◆ What the task requires
In the listing below, write out exactly each line from the first through the one containing "Switch to Thumbnail view".

◆ Records shown

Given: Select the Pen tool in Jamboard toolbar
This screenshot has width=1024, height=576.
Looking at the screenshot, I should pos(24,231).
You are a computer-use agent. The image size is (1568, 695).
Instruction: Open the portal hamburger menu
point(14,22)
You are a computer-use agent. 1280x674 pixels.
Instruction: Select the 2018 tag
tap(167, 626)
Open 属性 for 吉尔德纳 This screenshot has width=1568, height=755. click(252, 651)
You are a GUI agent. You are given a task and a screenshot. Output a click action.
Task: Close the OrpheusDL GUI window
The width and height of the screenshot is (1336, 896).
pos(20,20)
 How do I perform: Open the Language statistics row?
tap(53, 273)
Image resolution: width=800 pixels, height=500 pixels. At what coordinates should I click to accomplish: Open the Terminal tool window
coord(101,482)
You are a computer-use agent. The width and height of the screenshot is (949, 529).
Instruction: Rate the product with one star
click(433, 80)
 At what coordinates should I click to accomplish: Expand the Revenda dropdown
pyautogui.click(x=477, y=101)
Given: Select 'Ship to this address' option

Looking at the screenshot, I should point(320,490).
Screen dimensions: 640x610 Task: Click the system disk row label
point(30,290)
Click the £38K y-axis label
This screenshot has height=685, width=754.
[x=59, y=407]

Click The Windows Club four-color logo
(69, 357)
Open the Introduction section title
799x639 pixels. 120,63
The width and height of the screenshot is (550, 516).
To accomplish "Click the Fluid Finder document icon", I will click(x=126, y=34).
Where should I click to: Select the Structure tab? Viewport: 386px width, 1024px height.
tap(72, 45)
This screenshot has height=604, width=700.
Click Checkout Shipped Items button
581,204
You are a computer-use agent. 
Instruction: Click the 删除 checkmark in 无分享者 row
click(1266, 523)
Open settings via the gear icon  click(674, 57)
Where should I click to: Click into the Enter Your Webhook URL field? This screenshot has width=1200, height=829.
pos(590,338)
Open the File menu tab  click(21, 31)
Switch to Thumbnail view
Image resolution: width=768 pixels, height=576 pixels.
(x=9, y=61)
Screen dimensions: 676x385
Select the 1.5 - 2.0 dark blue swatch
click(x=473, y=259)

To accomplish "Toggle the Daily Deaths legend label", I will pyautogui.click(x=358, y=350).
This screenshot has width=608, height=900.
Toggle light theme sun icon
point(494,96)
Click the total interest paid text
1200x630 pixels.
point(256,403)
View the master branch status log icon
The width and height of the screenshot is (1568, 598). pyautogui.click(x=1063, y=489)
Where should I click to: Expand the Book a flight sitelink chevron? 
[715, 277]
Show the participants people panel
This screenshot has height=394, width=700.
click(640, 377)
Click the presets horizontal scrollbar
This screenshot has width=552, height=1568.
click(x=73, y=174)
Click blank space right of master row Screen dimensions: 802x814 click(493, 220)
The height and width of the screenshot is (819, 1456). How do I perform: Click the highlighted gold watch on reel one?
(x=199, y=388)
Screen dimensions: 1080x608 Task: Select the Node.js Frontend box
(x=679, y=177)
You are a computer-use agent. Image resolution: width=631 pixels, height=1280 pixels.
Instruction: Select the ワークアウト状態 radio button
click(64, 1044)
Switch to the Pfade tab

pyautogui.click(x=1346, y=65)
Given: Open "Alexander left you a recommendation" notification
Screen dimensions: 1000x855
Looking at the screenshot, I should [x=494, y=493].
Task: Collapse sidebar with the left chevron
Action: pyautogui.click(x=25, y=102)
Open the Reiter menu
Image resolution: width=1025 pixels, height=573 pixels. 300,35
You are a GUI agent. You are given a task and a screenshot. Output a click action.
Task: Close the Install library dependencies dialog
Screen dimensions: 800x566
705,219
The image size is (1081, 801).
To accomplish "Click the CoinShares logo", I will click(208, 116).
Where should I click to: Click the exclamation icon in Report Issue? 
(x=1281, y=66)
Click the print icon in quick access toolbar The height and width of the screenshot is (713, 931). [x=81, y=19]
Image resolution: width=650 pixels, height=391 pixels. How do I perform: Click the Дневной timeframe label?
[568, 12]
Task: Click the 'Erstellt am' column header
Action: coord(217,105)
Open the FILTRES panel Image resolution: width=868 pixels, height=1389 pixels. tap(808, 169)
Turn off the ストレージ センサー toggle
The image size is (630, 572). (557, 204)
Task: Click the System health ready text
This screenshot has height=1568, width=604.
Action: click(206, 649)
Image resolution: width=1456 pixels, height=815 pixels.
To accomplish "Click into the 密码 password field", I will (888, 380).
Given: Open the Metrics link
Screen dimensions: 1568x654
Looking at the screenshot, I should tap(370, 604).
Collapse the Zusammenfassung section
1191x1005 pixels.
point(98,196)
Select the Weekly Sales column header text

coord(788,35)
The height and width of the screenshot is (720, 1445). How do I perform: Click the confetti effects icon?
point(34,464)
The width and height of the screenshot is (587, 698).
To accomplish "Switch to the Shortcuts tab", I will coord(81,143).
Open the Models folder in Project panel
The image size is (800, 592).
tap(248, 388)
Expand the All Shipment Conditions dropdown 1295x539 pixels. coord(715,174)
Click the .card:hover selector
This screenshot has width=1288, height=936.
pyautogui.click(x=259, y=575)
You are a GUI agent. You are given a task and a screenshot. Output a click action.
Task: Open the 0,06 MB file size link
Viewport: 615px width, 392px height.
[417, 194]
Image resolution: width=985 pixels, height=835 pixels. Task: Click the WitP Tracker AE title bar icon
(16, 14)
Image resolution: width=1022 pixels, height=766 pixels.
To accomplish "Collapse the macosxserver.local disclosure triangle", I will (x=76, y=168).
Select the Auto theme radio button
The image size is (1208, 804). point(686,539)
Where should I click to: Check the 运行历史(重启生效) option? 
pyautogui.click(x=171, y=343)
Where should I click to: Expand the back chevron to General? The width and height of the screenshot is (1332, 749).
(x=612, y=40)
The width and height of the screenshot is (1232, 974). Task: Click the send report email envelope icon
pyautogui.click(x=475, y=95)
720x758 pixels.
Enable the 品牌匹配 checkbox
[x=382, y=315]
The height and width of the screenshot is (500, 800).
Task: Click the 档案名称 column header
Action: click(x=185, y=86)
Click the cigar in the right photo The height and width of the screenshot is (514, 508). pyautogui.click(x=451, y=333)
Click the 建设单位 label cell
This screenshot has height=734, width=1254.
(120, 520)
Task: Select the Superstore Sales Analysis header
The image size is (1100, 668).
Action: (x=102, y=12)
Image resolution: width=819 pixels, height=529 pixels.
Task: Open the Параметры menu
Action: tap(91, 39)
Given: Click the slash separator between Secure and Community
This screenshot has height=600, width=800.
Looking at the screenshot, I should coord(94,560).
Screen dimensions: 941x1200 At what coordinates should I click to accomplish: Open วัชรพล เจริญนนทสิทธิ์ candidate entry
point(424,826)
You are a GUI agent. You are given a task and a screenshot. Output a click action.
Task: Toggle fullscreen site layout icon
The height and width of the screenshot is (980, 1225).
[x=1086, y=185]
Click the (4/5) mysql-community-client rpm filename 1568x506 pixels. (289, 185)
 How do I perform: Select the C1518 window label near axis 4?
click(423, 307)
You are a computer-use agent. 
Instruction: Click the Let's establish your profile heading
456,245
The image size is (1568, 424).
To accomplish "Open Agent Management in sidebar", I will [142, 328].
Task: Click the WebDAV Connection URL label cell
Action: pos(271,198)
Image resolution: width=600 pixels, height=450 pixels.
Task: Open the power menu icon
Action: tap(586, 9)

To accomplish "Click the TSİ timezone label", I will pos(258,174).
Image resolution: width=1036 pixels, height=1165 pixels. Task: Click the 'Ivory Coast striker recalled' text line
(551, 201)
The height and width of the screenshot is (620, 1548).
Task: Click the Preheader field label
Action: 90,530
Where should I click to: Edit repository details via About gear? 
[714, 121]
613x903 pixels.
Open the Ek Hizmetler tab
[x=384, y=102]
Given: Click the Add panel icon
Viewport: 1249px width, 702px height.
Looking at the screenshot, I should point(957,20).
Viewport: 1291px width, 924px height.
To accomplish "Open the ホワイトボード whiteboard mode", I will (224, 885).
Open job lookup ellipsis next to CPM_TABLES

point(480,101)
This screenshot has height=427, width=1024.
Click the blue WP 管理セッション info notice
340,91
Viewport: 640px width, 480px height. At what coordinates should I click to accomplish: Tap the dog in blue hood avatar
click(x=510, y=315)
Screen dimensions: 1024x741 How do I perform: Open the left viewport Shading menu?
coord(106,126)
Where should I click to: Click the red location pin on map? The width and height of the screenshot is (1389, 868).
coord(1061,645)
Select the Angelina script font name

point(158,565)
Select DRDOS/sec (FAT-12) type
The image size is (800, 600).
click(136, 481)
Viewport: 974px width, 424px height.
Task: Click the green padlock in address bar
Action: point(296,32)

◆ Expected answer
Given: Select the Pen tool in Jamboard toolbar
This screenshot has width=1024, height=576.
Looking at the screenshot, I should pos(24,231).
You are a computer-use agent. The image size is (1568, 695).
Instruction: Open the portal hamburger menu
point(14,22)
You are a computer-use agent. 1280x674 pixels.
Instruction: Select the 2018 tag
tap(167, 626)
Open 属性 for 吉尔德纳 This screenshot has width=1568, height=755. click(252, 651)
You are a GUI agent. You are given a task and a screenshot. Output a click action.
Task: Close the OrpheusDL GUI window
The width and height of the screenshot is (1336, 896).
pos(20,20)
 How do I perform: Open the Language statistics row?
tap(53, 273)
Image resolution: width=800 pixels, height=500 pixels. At what coordinates should I click to accomplish: Open the Terminal tool window
coord(101,482)
You are a computer-use agent. The width and height of the screenshot is (949, 529).
Instruction: Rate the product with one star
click(433, 80)
 At what coordinates should I click to accomplish: Expand the Revenda dropdown
pyautogui.click(x=477, y=101)
Given: Select 'Ship to this address' option

Looking at the screenshot, I should point(320,490).
Screen dimensions: 640x610 Task: Click the system disk row label
point(30,290)
Click the £38K y-axis label
This screenshot has height=685, width=754.
[x=59, y=407]

Click The Windows Club four-color logo
(69, 357)
Open the Introduction section title
799x639 pixels. 120,63
The width and height of the screenshot is (550, 516).
To accomplish "Click the Fluid Finder document icon", I will click(x=126, y=34).
Where should I click to: Select the Structure tab? Viewport: 386px width, 1024px height.
tap(72, 45)
This screenshot has height=604, width=700.
Click Checkout Shipped Items button
581,204
You are a computer-use agent. 
Instruction: Click the 删除 checkmark in 无分享者 row
click(1266, 523)
Open settings via the gear icon  click(674, 57)
Where should I click to: Click into the Enter Your Webhook URL field? This screenshot has width=1200, height=829.
pos(590,338)
Open the File menu tab  click(21, 31)
Switch to Thumbnail view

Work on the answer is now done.